## WHAT YOU NEED TO DO:
Provide again, from the entries below, every line from the one containing "The image size is (2048, 941)." through the one containing "Switch to the Even", exactly as written, and no other line.

## SUPPLIED DATA:
*** Block opens ***

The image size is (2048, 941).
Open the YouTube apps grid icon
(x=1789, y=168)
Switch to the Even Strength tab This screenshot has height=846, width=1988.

*** Block closes ***
*** Block opens ***

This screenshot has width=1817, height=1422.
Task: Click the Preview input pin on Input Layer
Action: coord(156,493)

*** Block closes ***
*** Block opens ***

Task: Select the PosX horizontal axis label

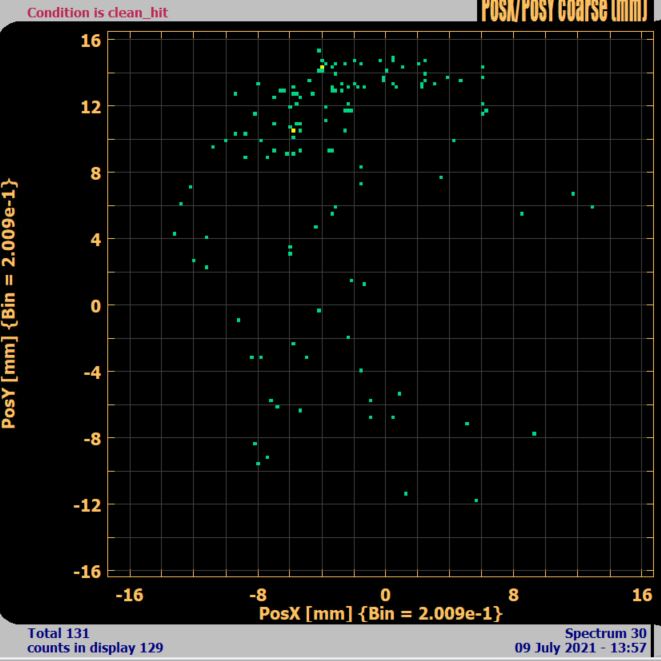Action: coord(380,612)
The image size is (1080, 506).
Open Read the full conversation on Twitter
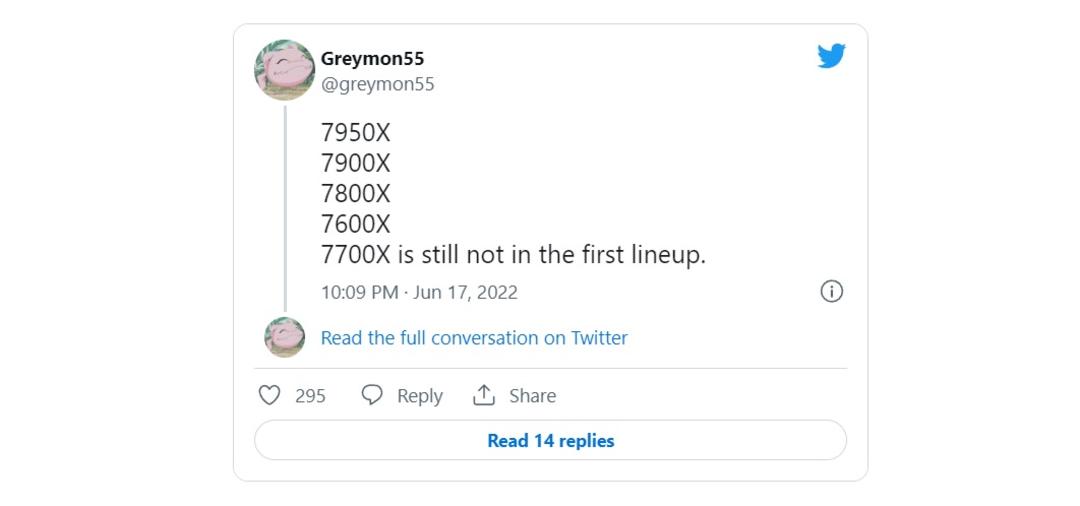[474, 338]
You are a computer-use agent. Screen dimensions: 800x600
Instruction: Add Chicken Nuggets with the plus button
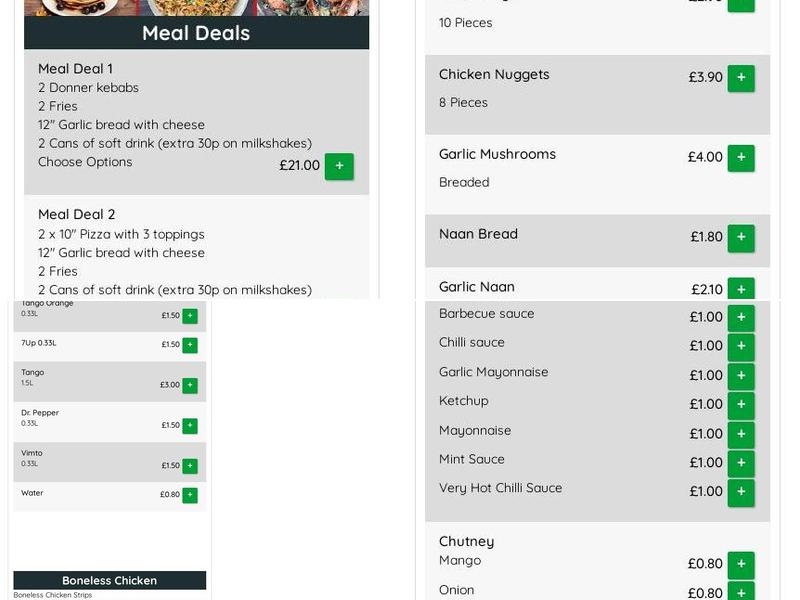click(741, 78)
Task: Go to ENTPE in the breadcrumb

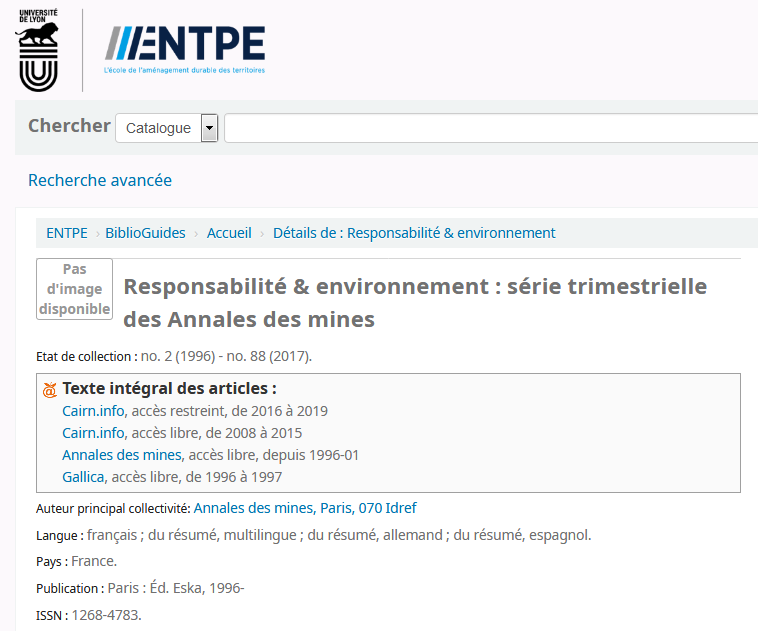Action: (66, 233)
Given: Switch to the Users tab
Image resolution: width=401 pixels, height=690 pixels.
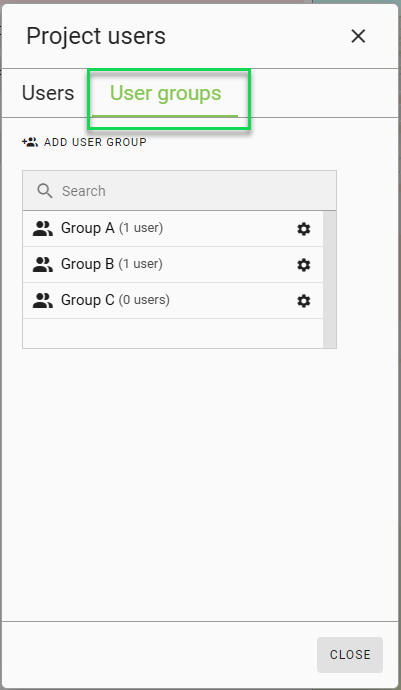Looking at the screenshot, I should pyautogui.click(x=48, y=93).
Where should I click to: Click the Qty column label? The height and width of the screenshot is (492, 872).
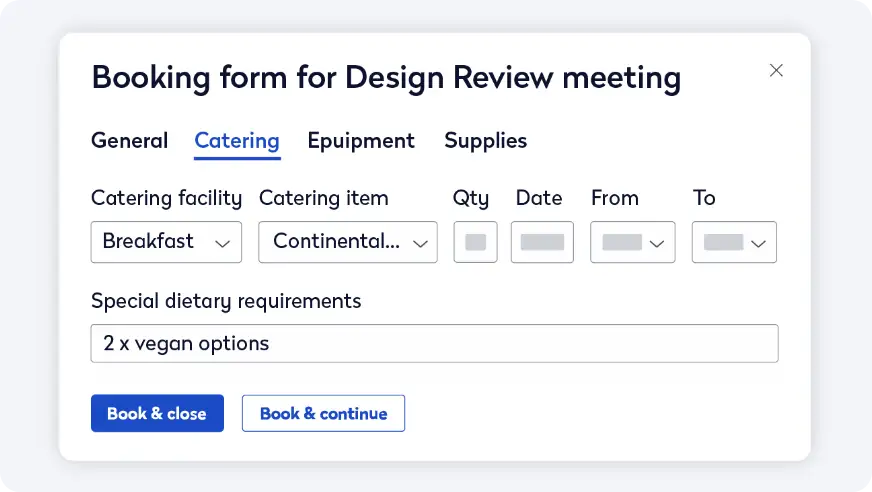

*** Block closes ***

## WRITTEN RESPONSE:
The image size is (2048, 941).
Open the YouTube apps grid icon
(x=1789, y=168)
Switch to the Even Strength tab This screenshot has height=846, width=1988.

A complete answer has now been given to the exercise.